Venendo al versante musicale dello spettacolo notiamo come, in un lavoro come l’Orfeo, non sarebbe appropriato analizzare le voci unicamente sulla base dei consueti parametri: l’attenzione deve qui concentrarsi non tanto su estensioni, volumi o bellezze di suono, ma principalmente sulla capacità del cantante nel dare risalto e plasticità alla parola, alla sensibilità per un canto – riprendendo le parole di Lorenzo Bianconi – che “esalta la parola e nel contempo si abbassa verso di essa”. Ciò posto, è stata sensazionale la prova di Mauro Borgioni nel ruolo del protagonista. Il baritono perugino, oltre alle indubbie qualità e virtù vocali, ha acutamente tratteggiato una crescita nella consapevolezza del personaggio: dal carattere gigionesco e ingenuamente spensierato il cantore è progressivamente passato, nel momento del confronto con la morte, ad una maturità e ad una determinazione che gli consentiranno di affrontare l’oltretomba. La straordinaria forza vocale di Borgioni ha saputo trovare la giusta intonazione per tratteggiare la spontanea e palpitante passionalità del protagonista nel momento delle agognate nozze con l’amata Euridice e successivamente la fermezza battagliera durante il viaggio nell’Ade.
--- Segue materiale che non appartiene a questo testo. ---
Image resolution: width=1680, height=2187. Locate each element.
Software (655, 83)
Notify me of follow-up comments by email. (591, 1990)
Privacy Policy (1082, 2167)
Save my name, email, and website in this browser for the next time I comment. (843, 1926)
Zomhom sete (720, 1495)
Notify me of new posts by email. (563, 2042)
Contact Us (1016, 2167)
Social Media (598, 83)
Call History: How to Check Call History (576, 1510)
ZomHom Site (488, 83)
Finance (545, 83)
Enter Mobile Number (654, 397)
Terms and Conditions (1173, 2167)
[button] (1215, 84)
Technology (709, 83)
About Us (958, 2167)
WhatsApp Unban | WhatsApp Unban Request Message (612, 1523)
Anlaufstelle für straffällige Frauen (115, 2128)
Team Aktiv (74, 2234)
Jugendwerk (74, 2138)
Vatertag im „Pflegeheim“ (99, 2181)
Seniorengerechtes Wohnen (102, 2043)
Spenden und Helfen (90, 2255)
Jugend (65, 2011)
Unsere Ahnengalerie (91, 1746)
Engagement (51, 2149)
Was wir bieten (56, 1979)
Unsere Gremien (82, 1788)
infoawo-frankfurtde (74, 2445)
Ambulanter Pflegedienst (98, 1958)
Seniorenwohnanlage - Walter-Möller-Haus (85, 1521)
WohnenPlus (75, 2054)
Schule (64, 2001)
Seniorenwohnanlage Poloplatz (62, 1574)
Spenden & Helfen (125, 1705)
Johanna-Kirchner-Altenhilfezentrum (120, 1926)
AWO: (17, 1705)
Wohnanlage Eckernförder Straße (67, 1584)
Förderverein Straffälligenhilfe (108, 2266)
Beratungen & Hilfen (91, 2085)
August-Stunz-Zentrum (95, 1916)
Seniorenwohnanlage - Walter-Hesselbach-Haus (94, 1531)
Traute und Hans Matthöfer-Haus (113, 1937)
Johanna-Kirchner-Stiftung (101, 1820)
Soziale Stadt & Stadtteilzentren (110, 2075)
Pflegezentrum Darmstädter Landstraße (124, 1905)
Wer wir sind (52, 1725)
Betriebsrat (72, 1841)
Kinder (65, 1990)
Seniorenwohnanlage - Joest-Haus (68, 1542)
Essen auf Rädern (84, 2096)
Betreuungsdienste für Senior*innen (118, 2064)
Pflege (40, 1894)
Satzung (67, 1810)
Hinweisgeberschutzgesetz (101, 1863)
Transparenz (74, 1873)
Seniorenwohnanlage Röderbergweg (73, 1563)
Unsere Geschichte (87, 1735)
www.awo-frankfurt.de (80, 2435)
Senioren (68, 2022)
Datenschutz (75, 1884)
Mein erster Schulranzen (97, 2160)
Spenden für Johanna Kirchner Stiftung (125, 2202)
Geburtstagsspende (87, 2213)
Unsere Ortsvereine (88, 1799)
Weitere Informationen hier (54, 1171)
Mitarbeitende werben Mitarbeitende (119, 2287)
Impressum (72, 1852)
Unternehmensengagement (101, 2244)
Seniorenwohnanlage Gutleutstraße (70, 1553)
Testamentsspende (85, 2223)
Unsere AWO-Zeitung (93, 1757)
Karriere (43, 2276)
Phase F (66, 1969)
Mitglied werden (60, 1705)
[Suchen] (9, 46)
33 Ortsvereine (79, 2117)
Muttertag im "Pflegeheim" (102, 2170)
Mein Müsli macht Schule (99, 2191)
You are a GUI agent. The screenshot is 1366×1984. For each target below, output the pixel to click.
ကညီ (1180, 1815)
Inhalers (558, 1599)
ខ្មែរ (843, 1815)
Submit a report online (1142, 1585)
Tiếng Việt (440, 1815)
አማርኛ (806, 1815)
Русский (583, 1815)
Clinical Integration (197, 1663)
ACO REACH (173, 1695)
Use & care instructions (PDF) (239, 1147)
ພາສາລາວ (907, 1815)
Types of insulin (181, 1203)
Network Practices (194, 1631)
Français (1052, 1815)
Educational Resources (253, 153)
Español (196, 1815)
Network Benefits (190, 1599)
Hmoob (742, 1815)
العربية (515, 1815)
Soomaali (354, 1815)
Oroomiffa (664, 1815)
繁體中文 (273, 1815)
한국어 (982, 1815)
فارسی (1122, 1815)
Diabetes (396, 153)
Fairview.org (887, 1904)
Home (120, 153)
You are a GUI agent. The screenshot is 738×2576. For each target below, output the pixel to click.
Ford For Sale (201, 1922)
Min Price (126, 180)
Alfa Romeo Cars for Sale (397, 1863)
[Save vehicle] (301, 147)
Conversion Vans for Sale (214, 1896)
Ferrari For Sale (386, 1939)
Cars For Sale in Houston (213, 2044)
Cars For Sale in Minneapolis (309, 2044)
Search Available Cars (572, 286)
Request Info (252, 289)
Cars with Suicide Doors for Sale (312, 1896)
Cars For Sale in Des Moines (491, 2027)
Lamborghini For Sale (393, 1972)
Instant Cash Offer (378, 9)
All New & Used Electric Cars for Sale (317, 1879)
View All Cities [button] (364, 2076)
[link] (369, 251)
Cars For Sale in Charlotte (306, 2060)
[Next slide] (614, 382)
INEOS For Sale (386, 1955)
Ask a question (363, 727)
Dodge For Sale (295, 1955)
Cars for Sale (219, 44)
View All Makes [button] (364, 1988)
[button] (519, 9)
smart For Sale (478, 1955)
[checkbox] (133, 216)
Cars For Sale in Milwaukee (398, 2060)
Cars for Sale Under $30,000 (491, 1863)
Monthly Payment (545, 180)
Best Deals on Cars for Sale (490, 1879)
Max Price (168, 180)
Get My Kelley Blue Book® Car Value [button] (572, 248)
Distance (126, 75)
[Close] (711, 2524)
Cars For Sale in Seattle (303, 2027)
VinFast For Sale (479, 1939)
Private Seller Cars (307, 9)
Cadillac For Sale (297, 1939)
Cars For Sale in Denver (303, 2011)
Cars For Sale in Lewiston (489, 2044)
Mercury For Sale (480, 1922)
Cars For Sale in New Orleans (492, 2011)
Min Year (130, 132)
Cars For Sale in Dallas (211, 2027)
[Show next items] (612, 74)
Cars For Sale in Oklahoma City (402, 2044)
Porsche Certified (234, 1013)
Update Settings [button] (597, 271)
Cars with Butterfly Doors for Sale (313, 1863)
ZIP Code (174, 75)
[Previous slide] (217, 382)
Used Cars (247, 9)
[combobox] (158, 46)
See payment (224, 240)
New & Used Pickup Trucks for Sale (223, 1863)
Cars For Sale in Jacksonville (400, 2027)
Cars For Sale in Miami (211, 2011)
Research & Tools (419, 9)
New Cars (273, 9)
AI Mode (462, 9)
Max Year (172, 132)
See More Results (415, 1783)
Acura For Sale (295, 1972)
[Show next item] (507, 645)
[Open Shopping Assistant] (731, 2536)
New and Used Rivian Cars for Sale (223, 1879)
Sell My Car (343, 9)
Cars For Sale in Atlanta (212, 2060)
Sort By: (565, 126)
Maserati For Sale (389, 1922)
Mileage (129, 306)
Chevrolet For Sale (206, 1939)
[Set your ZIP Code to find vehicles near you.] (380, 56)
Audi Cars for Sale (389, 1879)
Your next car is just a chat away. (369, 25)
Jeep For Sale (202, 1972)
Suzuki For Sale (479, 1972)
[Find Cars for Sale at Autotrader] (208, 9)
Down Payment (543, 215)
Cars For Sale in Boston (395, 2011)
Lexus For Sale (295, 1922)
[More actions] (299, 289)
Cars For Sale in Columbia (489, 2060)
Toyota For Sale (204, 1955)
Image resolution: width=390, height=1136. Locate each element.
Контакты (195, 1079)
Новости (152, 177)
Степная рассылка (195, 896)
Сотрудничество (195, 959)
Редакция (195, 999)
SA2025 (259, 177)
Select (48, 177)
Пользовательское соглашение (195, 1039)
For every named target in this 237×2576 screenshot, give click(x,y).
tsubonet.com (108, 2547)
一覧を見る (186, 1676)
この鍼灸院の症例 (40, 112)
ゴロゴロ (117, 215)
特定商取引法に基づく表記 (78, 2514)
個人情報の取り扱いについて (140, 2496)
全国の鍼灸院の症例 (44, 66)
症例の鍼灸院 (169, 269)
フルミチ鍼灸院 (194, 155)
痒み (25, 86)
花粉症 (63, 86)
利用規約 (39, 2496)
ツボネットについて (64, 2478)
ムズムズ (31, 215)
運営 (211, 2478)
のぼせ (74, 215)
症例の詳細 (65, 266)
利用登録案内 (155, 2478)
Il cantante ha poi saputo magnificamente cogliere le differenziazioni stilistiche che Monteverdi ha riservato al protagonista: il canto spiegato e radioso di “Rosa del ciel”, la saltellante giocosità di “Vi ricorda o boschi ombrosi”, la vigorosità incantatoria dei ghirigori vocali di “Possente spirto e formidabil nume”, l’incisiva evanescenza in “Bella Euridice”, la vibrante assertività di intonazione di “Orfeo sono io”.
Tutte pienamene convincenti le voci che hanno fatto da contorno al protagonista: Roberta Invernizzi (Musica e Proserpina) straordinaria nella soavità del canto e nella sua sensibilità di restituire tutto il significato di ogni singola parola, la limpida ma un po’ diafana Euridice di Francesca Boncompagni, Monica Bacelli magnifica per potenza musicale e teatrale nel doppio impegno della Messaggera e della Speranza, le potenti voci gravi di Luigi De Donato (Caronte) e Luca Tittoto (Plutone), il radioso Fernando Guimarães (Apollo e Primo pastore), la splendente Leslie Visco (Ninfa), gli impeccabili Joshua Sanders (Eco), Luca Cervoni (Secondo pastore), Marta Fumagalli (Terzo pastore) e Davide Motta Fré (Quarto pastore).
Al termine dello spettacolo unanime e caloroso apprezzamento da parte del pubblico.